Ceci n’est pas un blog mode

La mode, la mode, la mode, Les mots devant soi
The September Issue capture

Anna Wintour in The September Issue © Diaphana Films

Que les choses soient claires – quitte à vous décevoir – ceci n’est pas un blog mode. Oui, j’avoue, on a fait plus engageant comme accroche !

Certes, j’aime la mode pour ce qu’elle est : un ballet continu de tendances, un défilé de coupes impeccables, de créations inspirantes sans cesse renouvelé ; mais cet art (appliqué) est difficile à traduire et pour être honnête, je n’y entends rien. La mode est un métier exigeant – ou une passion dévorante – et pour reconnaître en quoi un jeune créateur a du génie, il faut avoir un « œil » (un œil digne de celui d’Anna Wintour, pour ne pas la citer). Alors oui, je suis une consommatrice de tendances, de pages mode, de défilés… je consomme avec les yeux et je collectionne aussi. J’aime le vêtement comme objet de mode et comme produit textile. Toutefois, la « mode », c’est une autre dimension, une dimension bigger than life assurément.

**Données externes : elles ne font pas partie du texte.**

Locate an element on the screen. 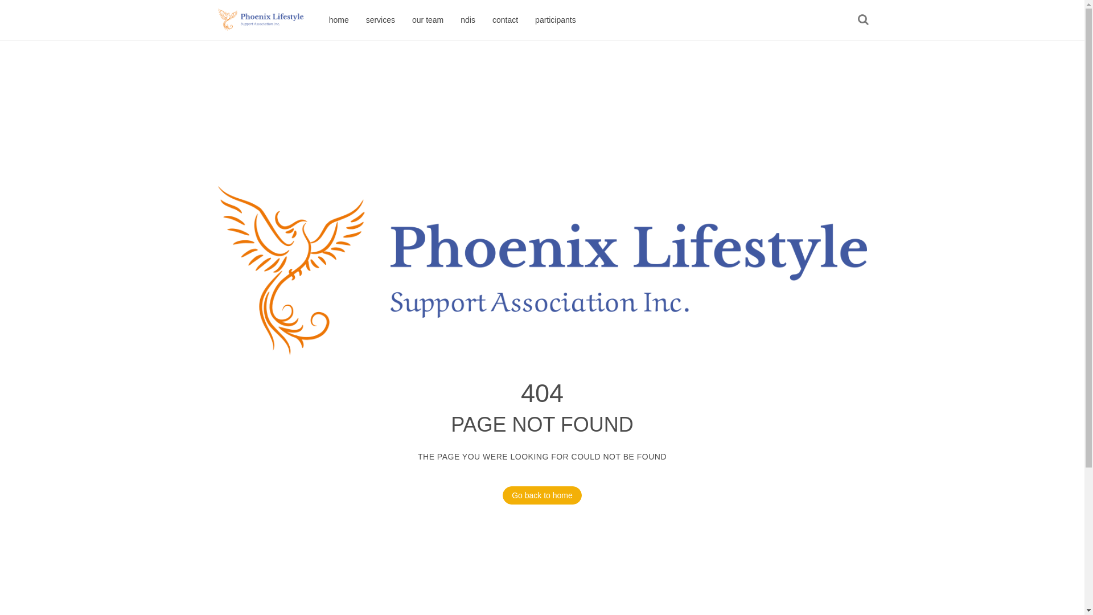  'participants' is located at coordinates (526, 19).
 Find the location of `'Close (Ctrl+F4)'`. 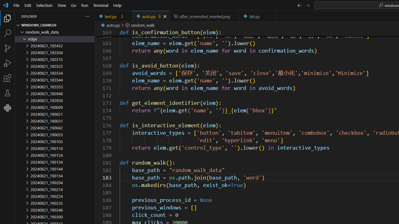

'Close (Ctrl+F4)' is located at coordinates (272, 16).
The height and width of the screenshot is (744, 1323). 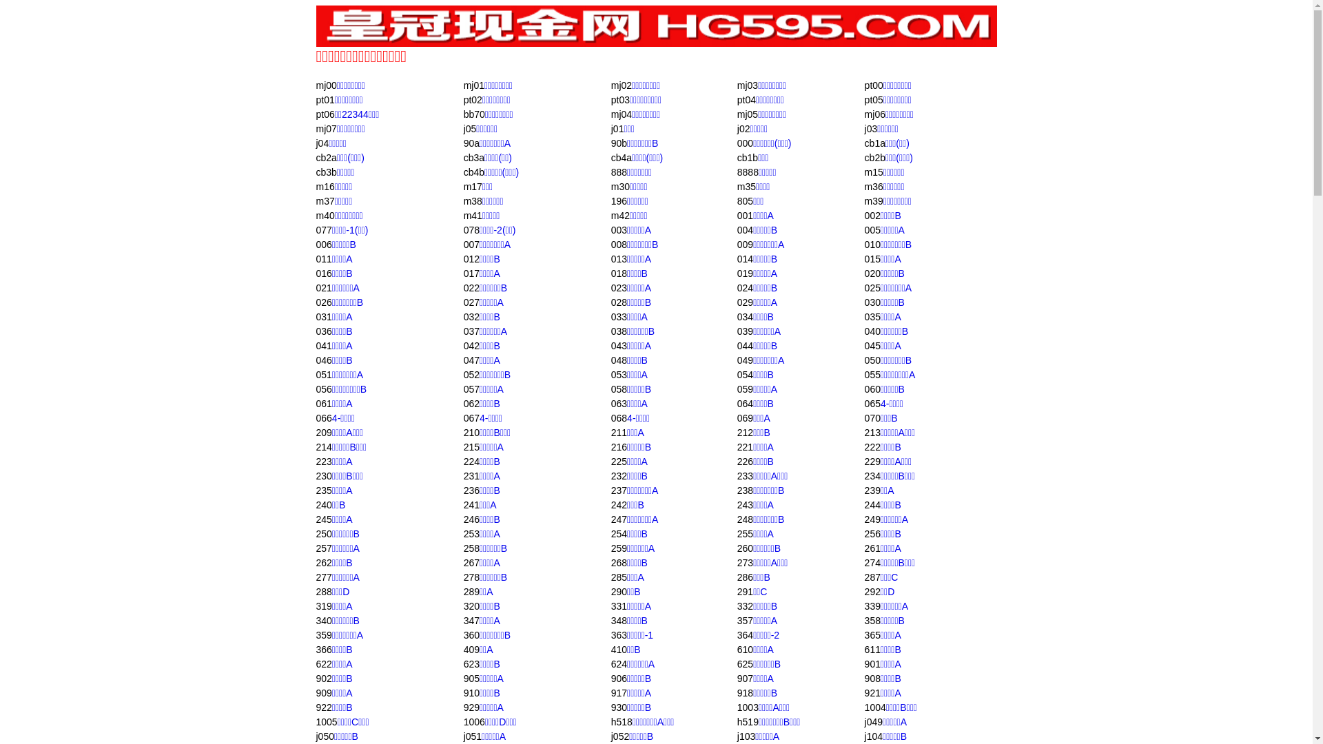 I want to click on '244', so click(x=863, y=504).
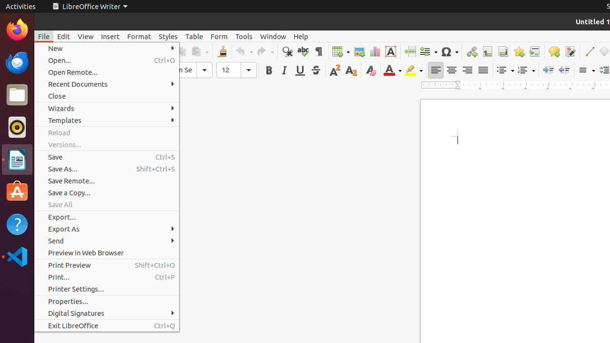 The width and height of the screenshot is (610, 343). What do you see at coordinates (107, 204) in the screenshot?
I see `'Save All'` at bounding box center [107, 204].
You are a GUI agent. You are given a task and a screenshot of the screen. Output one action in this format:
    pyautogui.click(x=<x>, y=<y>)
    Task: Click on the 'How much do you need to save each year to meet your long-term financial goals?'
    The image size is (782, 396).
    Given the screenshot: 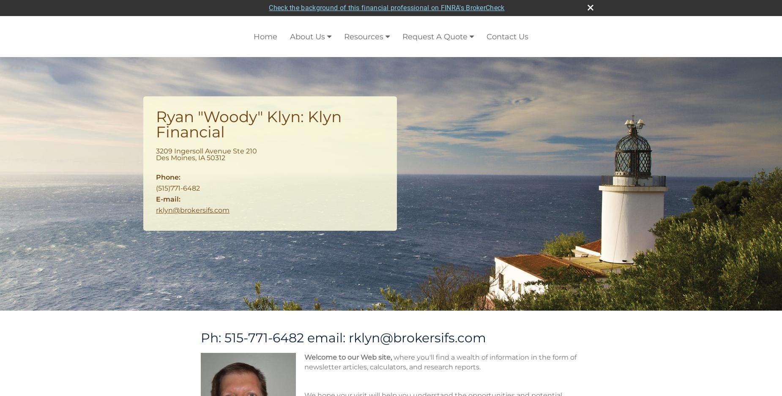 What is the action you would take?
    pyautogui.click(x=156, y=358)
    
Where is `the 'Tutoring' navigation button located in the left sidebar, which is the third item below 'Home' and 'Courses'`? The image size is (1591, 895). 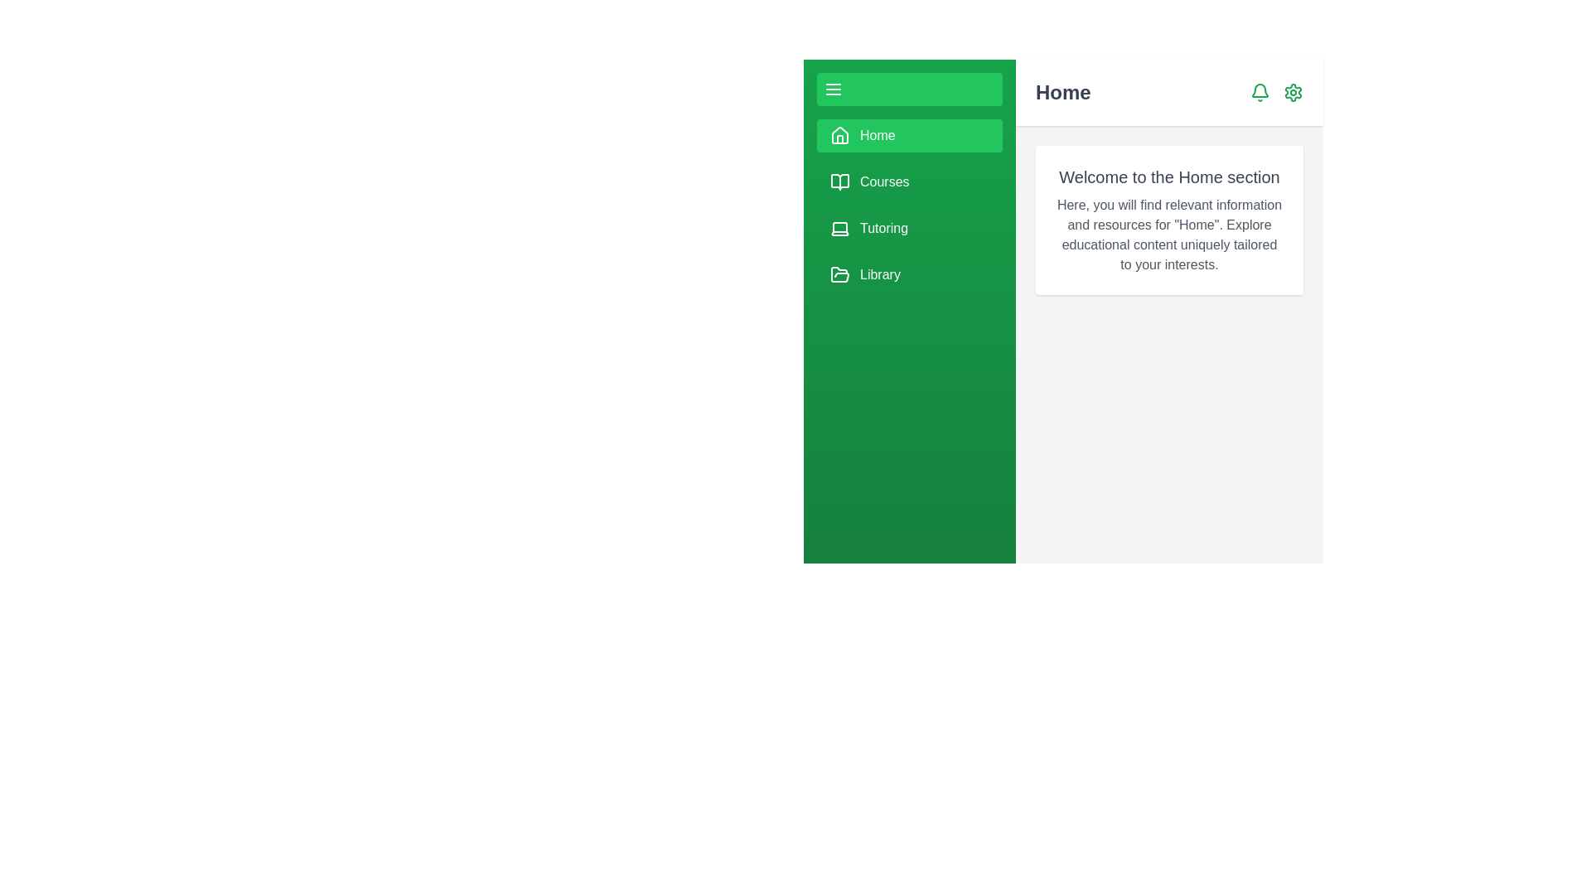
the 'Tutoring' navigation button located in the left sidebar, which is the third item below 'Home' and 'Courses' is located at coordinates (909, 229).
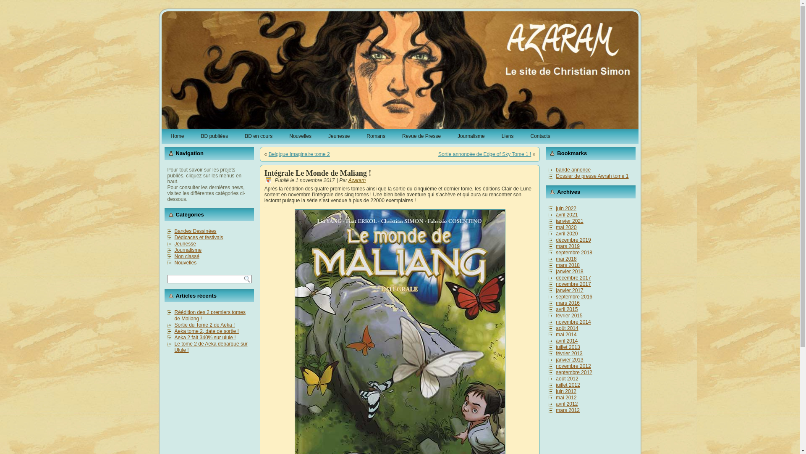  What do you see at coordinates (566, 258) in the screenshot?
I see `'mai 2018'` at bounding box center [566, 258].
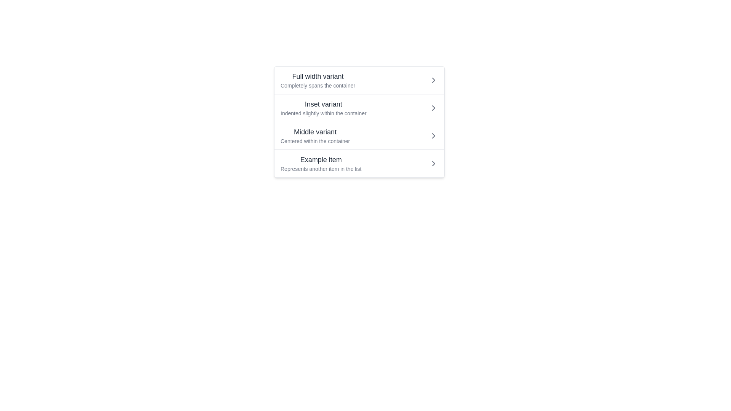 The image size is (731, 411). Describe the element at coordinates (315, 132) in the screenshot. I see `the primary label for the third list item, which provides a title or description for the option it represents` at that location.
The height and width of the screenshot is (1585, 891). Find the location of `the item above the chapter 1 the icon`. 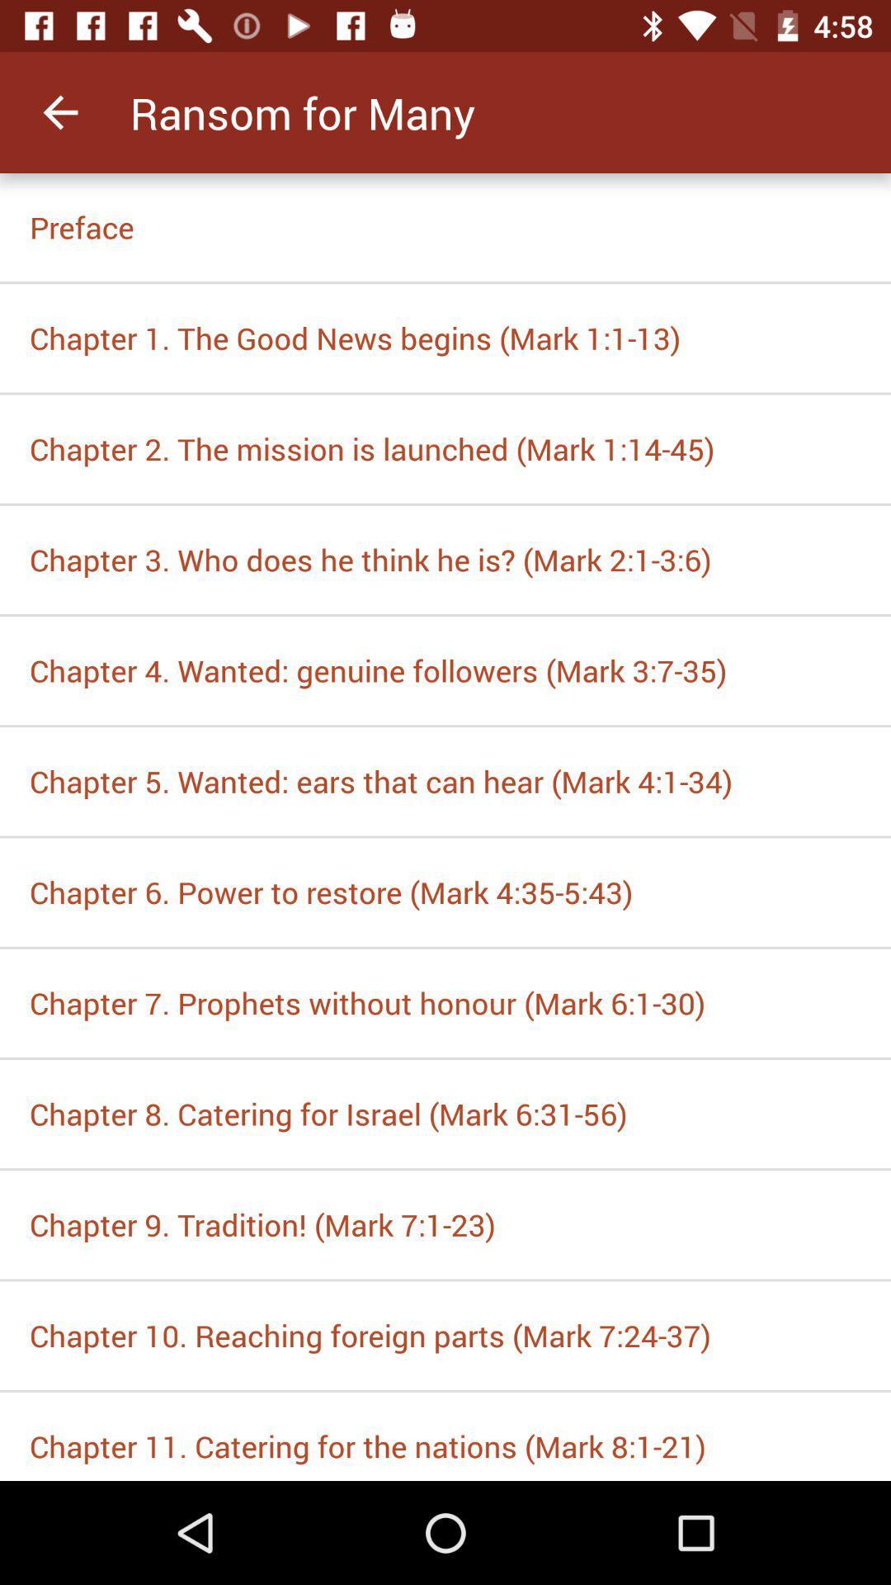

the item above the chapter 1 the icon is located at coordinates (446, 226).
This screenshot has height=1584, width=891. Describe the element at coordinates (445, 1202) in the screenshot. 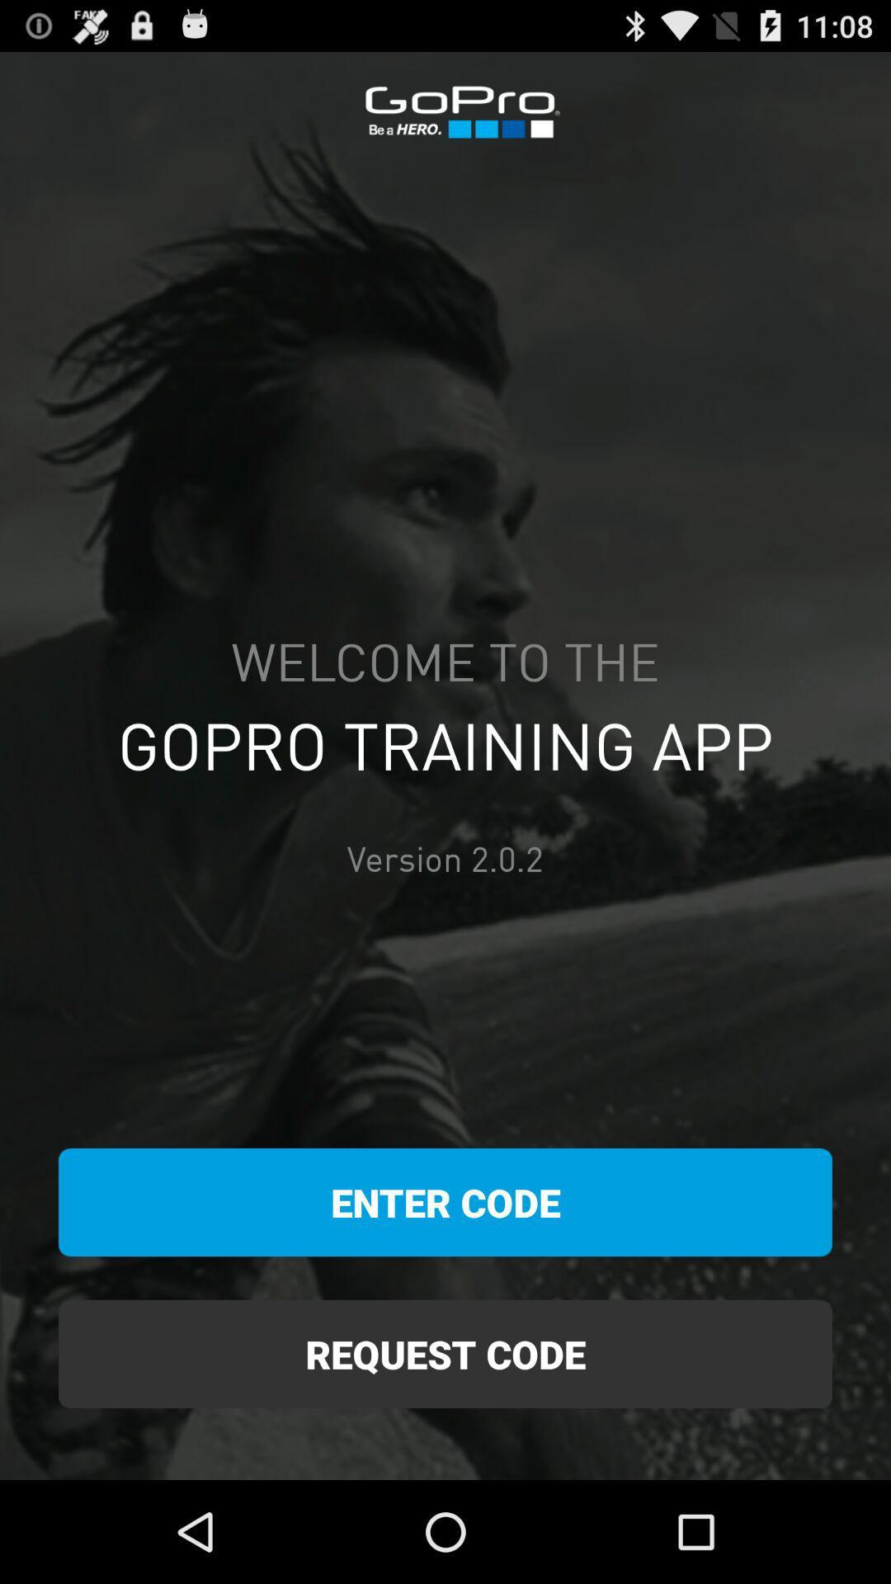

I see `the enter code` at that location.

Aussi, je le redis : ceci n’est pas un blog mode. Avant d’écrire des « billets », j’étais déjà rédactrice, j’ai produit des articles ou des commandes dans le cadre de mon job. Et puis, très franchement, je n’ai pas envie de jouer à la bloggeuse mode (comprendre : faire des séries mode ou me mettre en scène avec mes achats). D’autres le font déjà, bien souvent avec fraîcheur et légèreté. Mon propos est autre. J’ai trop goûté au marketing pour être dans une approche purement « modesque » et innocente de la chose.

Ceci dit, la sensibilité que je nourris à l’égard de la mode, et des époques qu’elle traverse, ne m’empêche pas d’apprécier le travail des créateurs, autrefois nommés « modistes », à présent « directeurs artistiques ». Prenez Tom Ford par exemple, il est tellement talentueux qu’il peut quitter Gucci au faîte de sa gloire, pour devenir cinéaste (The Single Man) et ensuite réinventer le défilé de mode dans sa dimension la plus classique (véritable show privé, mannequins prestigieux dont ce n’est pas le métier et clientes triées sur le volet). À l’image du créateur aux multiples talents, la mode est à la fois témoin et écho de notre époque, de notre culture…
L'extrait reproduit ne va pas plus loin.